Another reader agreed, adding, “Isn’t this what America is all about? United together for our country!”
Not everyone agreed, though, with one reader commenting, “If you focus on diversity at the expense of Competency and professionalism, the industry will suffer Tokenism or quotas do not work except to breed divisiveness and dissatisfied members.”
When asked if there is a current need for diversity in security professions, 72 percent said, “Yes, it’s time to mix things up a bit,” with another 12 percent saying, “Some, but in due time,” and 16 percent disagreeing and saying, “not at this time.”
One reader advised: “Don’t be afraid to step outside your comfort zones and recruit from different areas.”

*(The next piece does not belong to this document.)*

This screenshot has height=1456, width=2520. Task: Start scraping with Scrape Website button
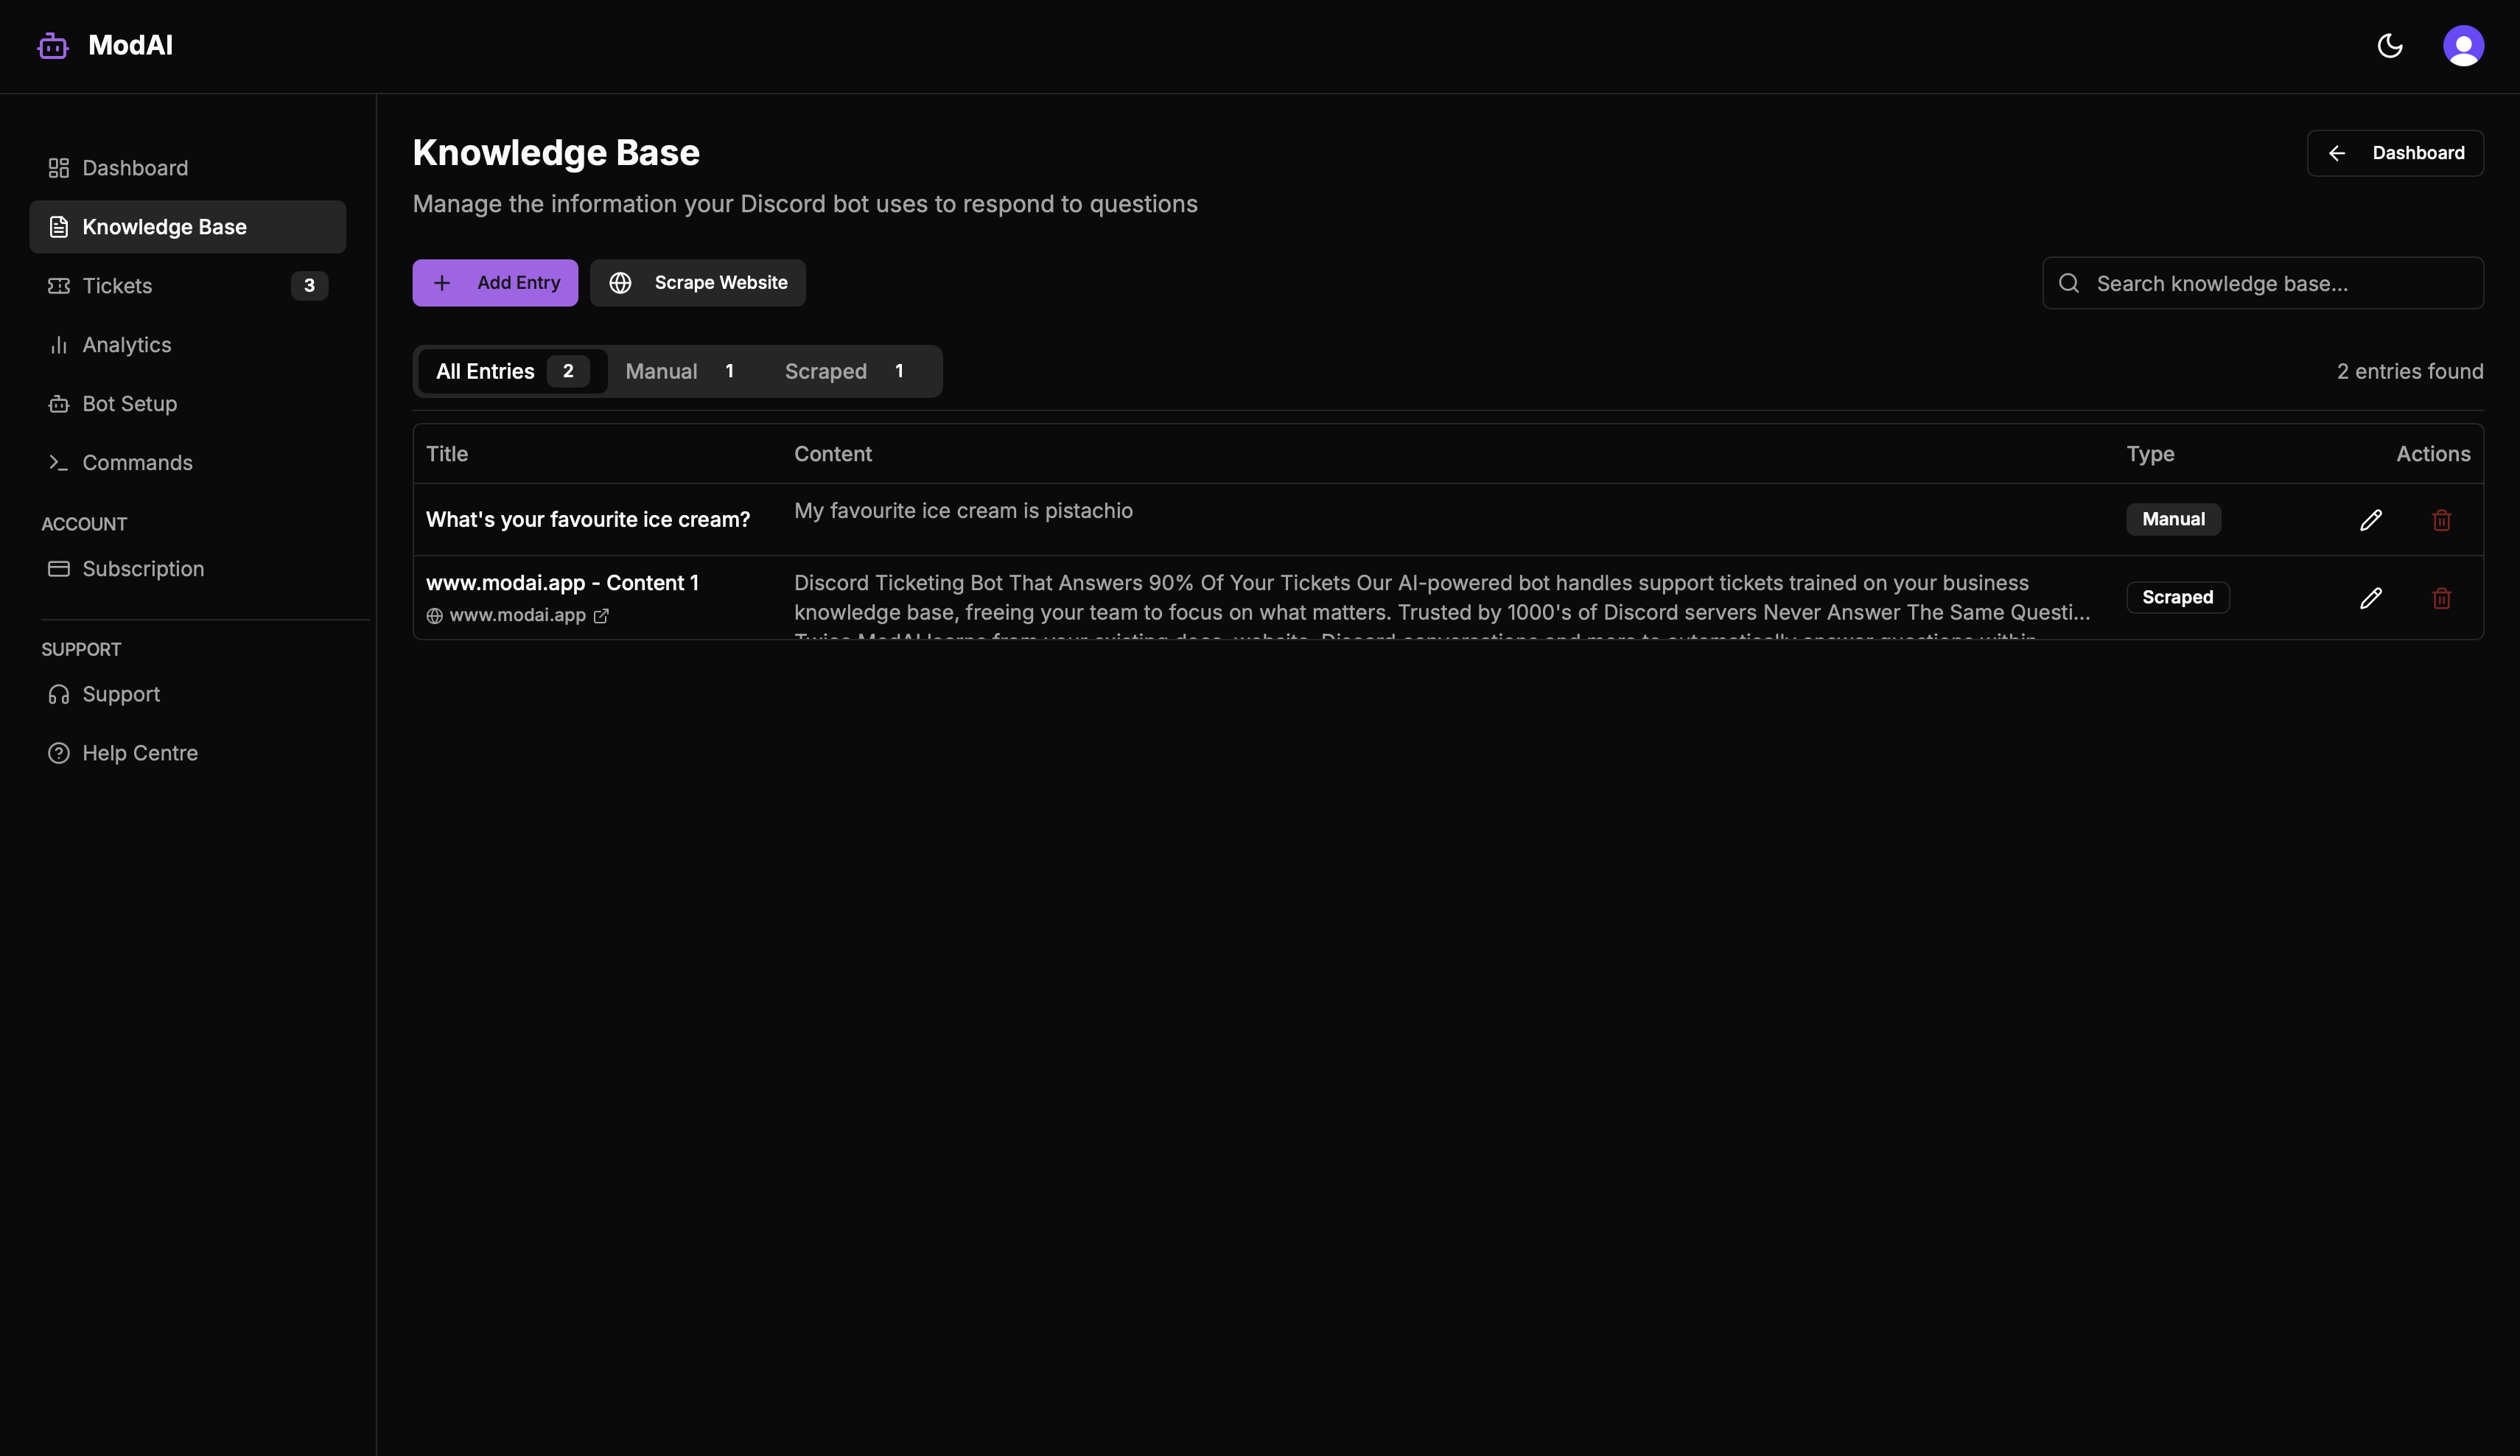click(697, 282)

Another added: “It’s not just diversity. The industry itself needs to ‘mix things up a bit’ in order to draw new talent. This generation is not interested in ‘installing alarms,’ but being ‘smart home technicians’ or something along those lines might be of interest.”
When looking at what is the best way to recruit quality, diverse candidates, 44 percent said it was best to recruit directly from local schools/universities, while 31 percent said “word of mouth/referrals” work best and the remaining 25 percent feeling that online via job posting websites, social media, etc., is the best route.
“The best way to recruit is a combination of all of the above!” said one reader. “I believe a well diverse industry would benefit the security industry incorporating the various significant contributions reflective of our the various communities we served … especially within leadership areas. In addition, incorporating women and minorities would definitely bring a different perspective to the industry.”
Another added: “By all means start with schools etc. but there are so many established people in the pipeline who need education. I’m retired now, but I still see the same people denying the need for security or thinking that it can be ‘bolted on’ to an existing product. It’s more a case of persuading existing designers that you should start with the security and then add on the functions.”
Joe Holland, VP at Lifesafety Power, pointed out, “Talented people are talented people. Red, black, white, yellow — makes no difference. Problem with security industry is that most do not understand the diverse level of jobs within the industry.”
Another reader added: “You just need the best people for the job based purely on their skill set, nothing else.”